LISTED ENTRIES:
[Start of Attachment]

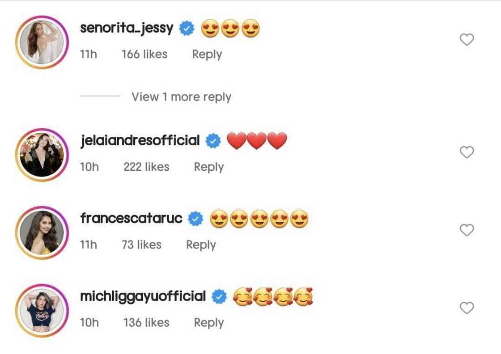The width and height of the screenshot is (501, 354).
Task: Click Reply under francescataruc's comment
Action: 201,245
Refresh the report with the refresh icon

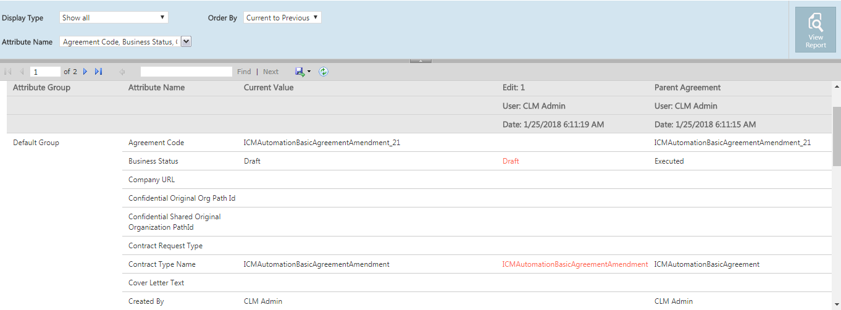click(324, 72)

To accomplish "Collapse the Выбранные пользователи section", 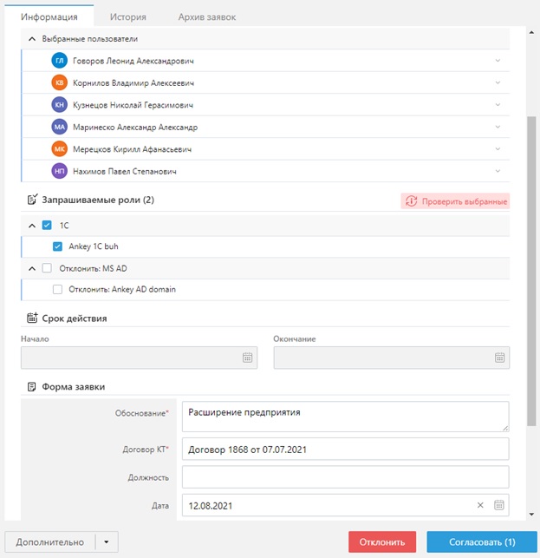I will (x=32, y=39).
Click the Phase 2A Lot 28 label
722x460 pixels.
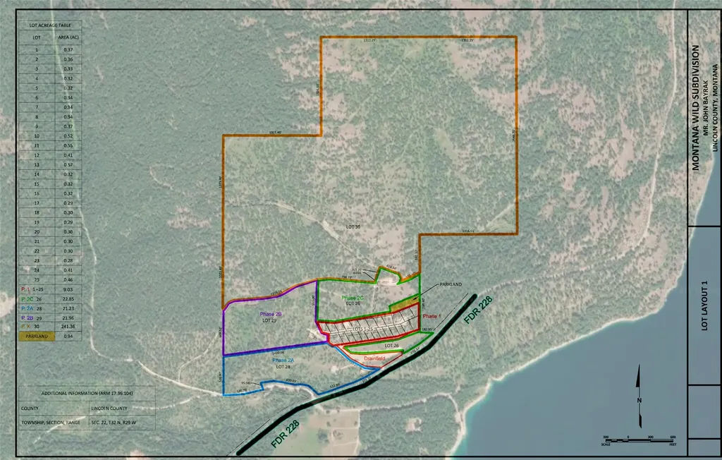tap(283, 363)
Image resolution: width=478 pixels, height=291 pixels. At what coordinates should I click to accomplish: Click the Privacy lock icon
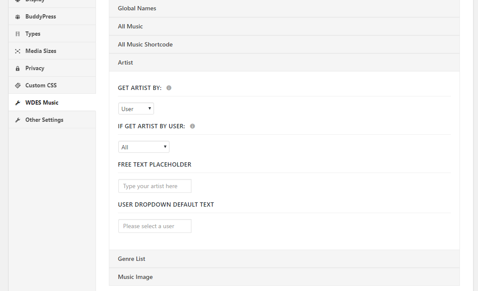click(x=18, y=68)
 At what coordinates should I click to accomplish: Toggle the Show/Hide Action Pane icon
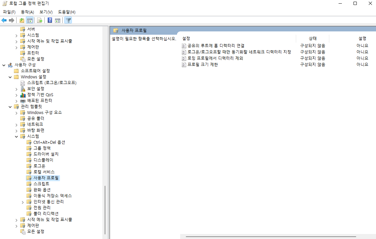[x=58, y=20]
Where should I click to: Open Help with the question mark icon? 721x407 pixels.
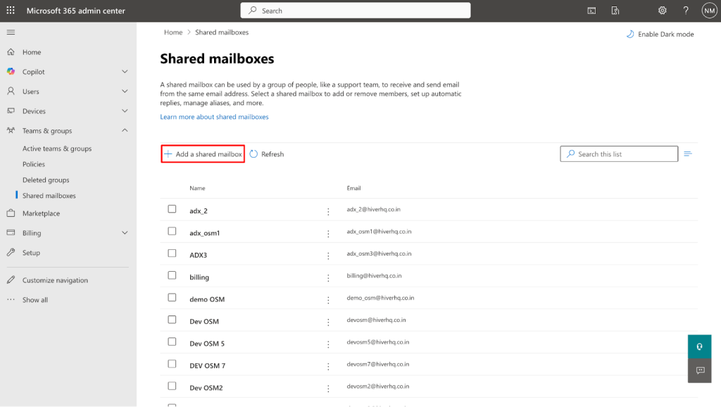coord(685,11)
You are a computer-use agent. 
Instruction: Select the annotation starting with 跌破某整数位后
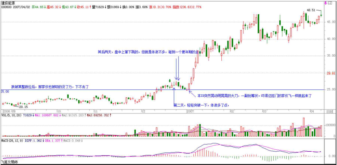click(x=50, y=87)
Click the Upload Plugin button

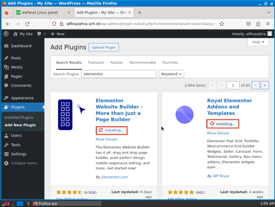pyautogui.click(x=104, y=47)
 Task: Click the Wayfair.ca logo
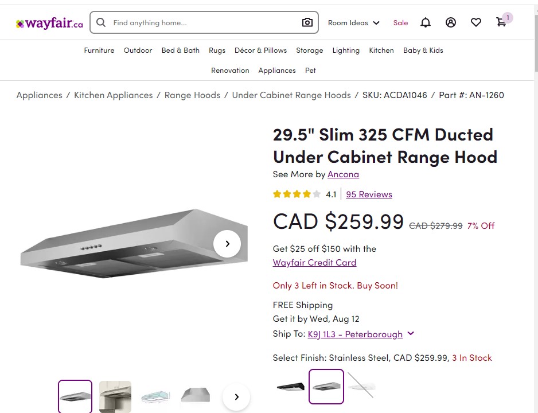(x=49, y=24)
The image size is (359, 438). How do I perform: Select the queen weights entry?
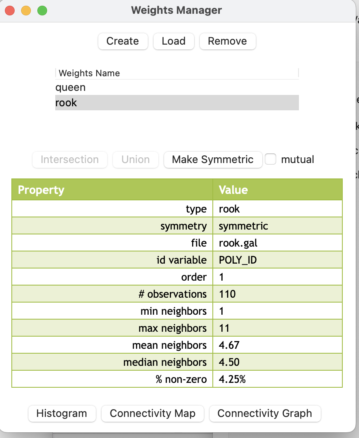(177, 88)
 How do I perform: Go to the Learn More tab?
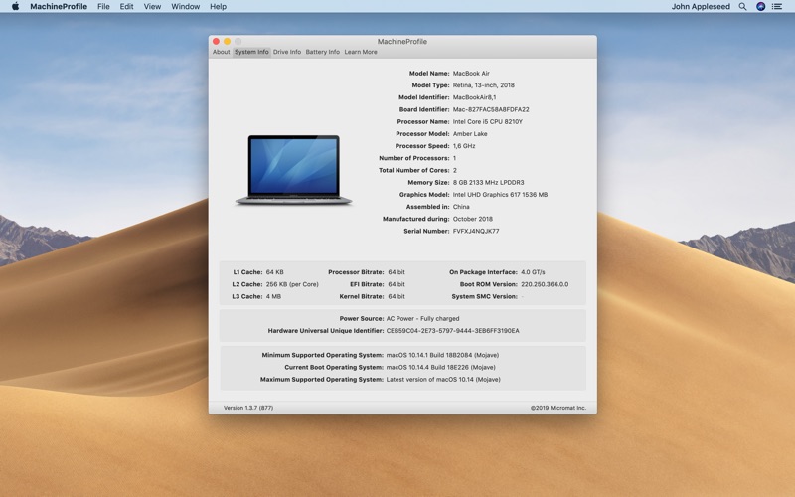point(361,52)
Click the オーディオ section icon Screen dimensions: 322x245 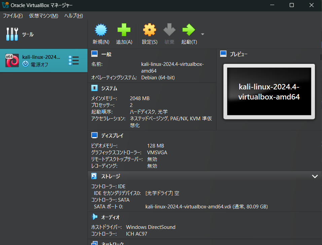pos(94,217)
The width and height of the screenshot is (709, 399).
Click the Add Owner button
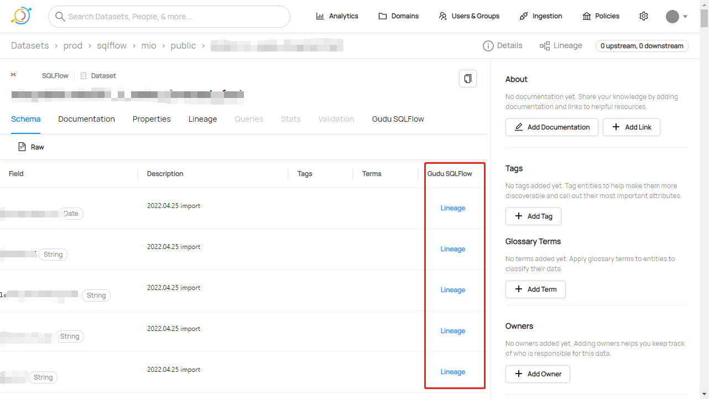click(537, 374)

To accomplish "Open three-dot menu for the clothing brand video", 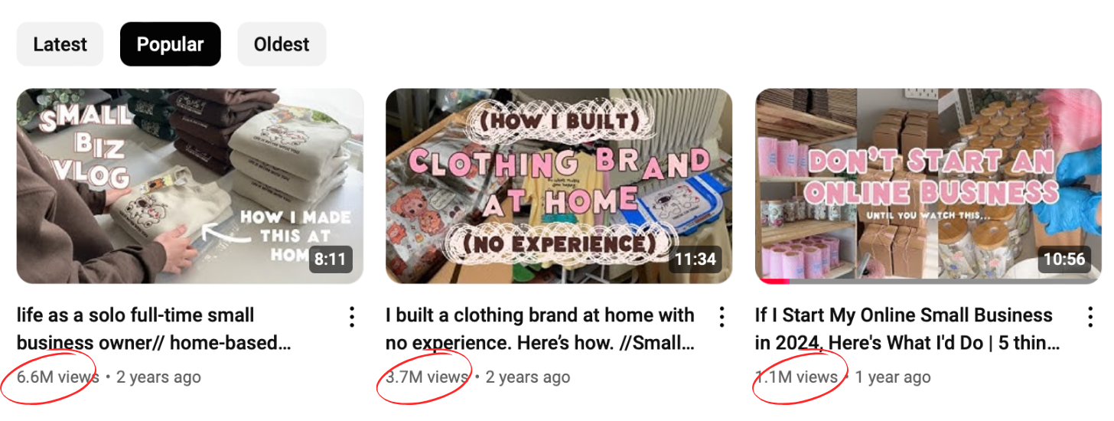I will tap(721, 316).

[End of Attachment]

Using the records above, print exactly the run of lines that starts with the line with "At what coordinates should I click to accomplish: Toggle" and goes on through the line with "You are a computer-use agent.", pictures excluded.

RESULT FOR THIS EXERCISE:
 At what coordinates should I click to accomplish: Toggle the Show/Hide Action Pane icon
[x=58, y=20]
Where should I click to: Open Help with the question mark icon? 721x407 pixels.
coord(685,11)
You are a computer-use agent. 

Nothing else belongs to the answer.